L’essentiel : le marché du travail reste un sujet politique très sensible. Et pourtant, il n’y a jamais eu autant d’ouvertures. Qui sait, de nouveau après Pâques ?

  • Il n’est pas étonnant que le cd&v ait réagi aussi vivement, par l’intermédiaire de Brouns. Le mécontentement à l’égard de Dermagne et du PS n’est pas mince, et il existe depuis un certain temps déjà. Le gouvernement flamand, et plus particulièrement le cd&v, avait certainement espéré trouver un allié dans le PS, connu comme régionaliste, pour faire « quelque chose » ici et là avec une politique « asymétrique » du marché de l’emploi.
  • Cela aurait impliqué que Dermagne permette au niveau fédéral de faire certaines choses différemment, selon les régions. La prédécesseure de Brouns, Hilde Crevits (cd&v), s’était également battue en ce sens. En vain, bien que cela avait été mentionné dans l’accord de coalition fédéral. Dermagne s’est avéré beaucoup moins régionaliste, dans sa position fédérale, que ce que l’on pensait ou espérait du côté flamand.
  • « On ne peut pas dire que c’est vraiment le vice-premier socialiste qui bloque tout. C’est plutôt du côté du gouvernement wallon, avec la ministre wallonne de l’Emploi, Christie Morreale (PS), qui freine très souvent. C’est comme ça que tout se bloque », explique une source au sein du gouvernement flamand.

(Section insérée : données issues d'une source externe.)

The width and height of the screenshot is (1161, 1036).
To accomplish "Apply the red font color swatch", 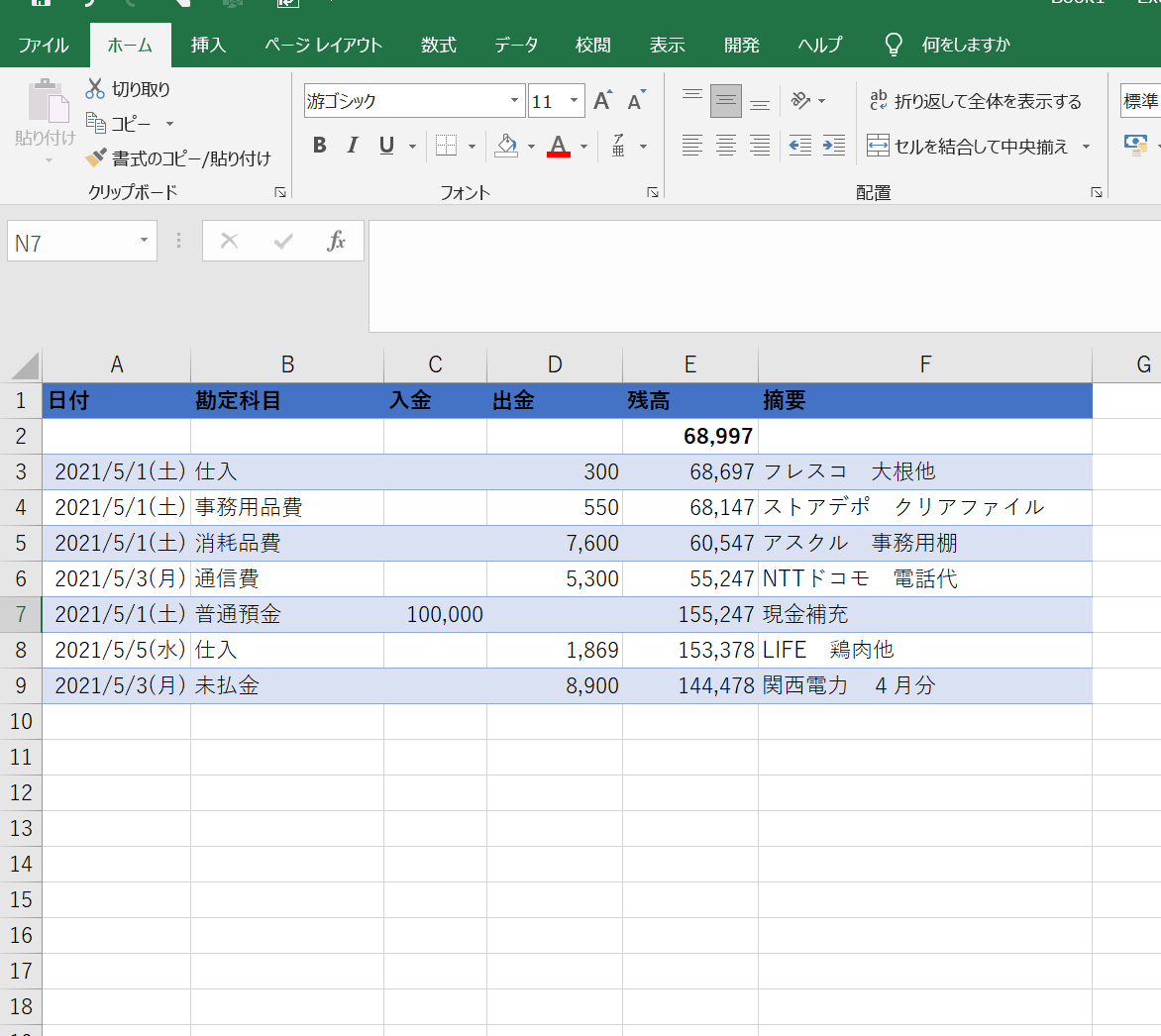I will (x=559, y=147).
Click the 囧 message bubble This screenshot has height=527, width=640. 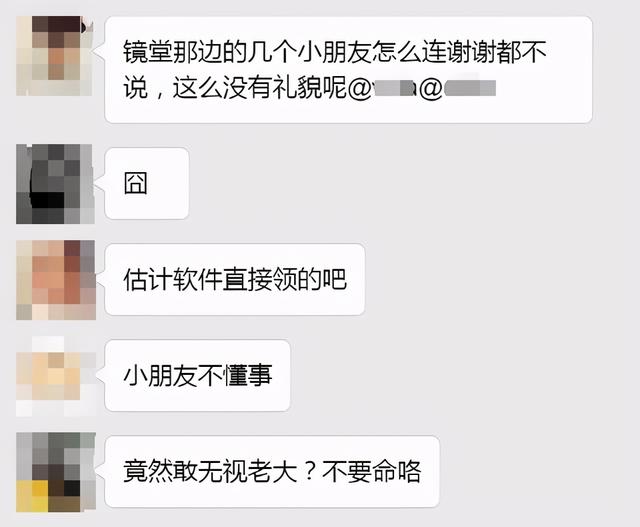[x=147, y=183]
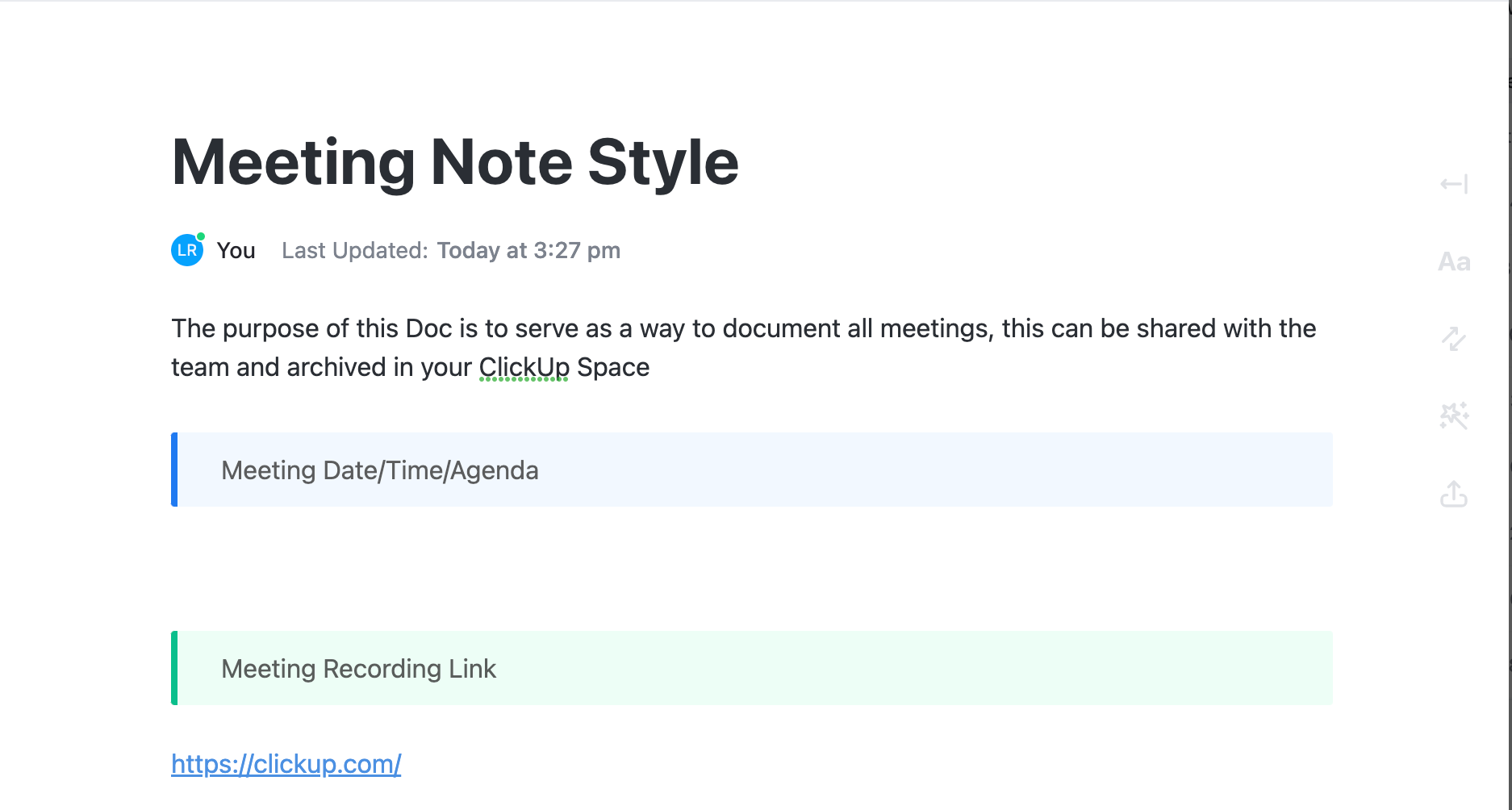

  • « Quelques petites choses ont pu être réalisées, comme des améliorations pour les entreprises de fabrication sur mesure », explique Servais Verherstraeten, chef de file du parti cd&v à la Chambre. « Malheureusement, le gouvernement fédéral n’a jamais vraiment voulu l’utiliser. Mais si nous voulons atteindre le taux d’emploi de 80 %, tout le monde devra de toute façon faire un pas en avant. »
  • C’est pourquoi le cd&v veut immédiatement remettre sur la table les réformes du marché du travail, lorsque la Vivaldi se réunira peu après Pâques pour discuter des pensions et de la fiscalité. « Ces réformes du marché du travail sont absolument nécessaires. Si nous les faisons intelligemment, cela devient implicitement le troisième dossier que nous ajoutons aux réformes. Car on peut commencer à le réaliser par le biais des pensions et de la fiscalité. Il n’est pas nécessaire de procéder à des ajustements du droit du travail, par exemple », explique M. Verherstraeten.
  • De cette manière, le cd&v répond à la demande que le MR répète bruyamment depuis des semaines : Bouchez ne veut s’asseoir à la table des négociations sur la fiscalité que si le marché du travail est également abordé. Le PS, quant à lui, n’en veut pas. En le faisant « implicitement », la Vivaldi pourrait trouver une porte de sortie.
  • « Car l’ambition est justement de faire un nouveau tax shift avec la réforme fiscale, et de rendre le travail moins cher. Cela devrait créer des emplois. Il en va de même pour la réforme des pensions : il suffit de commencer à l’activer, car c’est là que se trouve une autre opportunité. Nous savons que les personnes de plus de 55 ans sont clairement discriminées sur le marché du travail, nous devons nous concentrer sur ce point », affirme le membre du cd&v.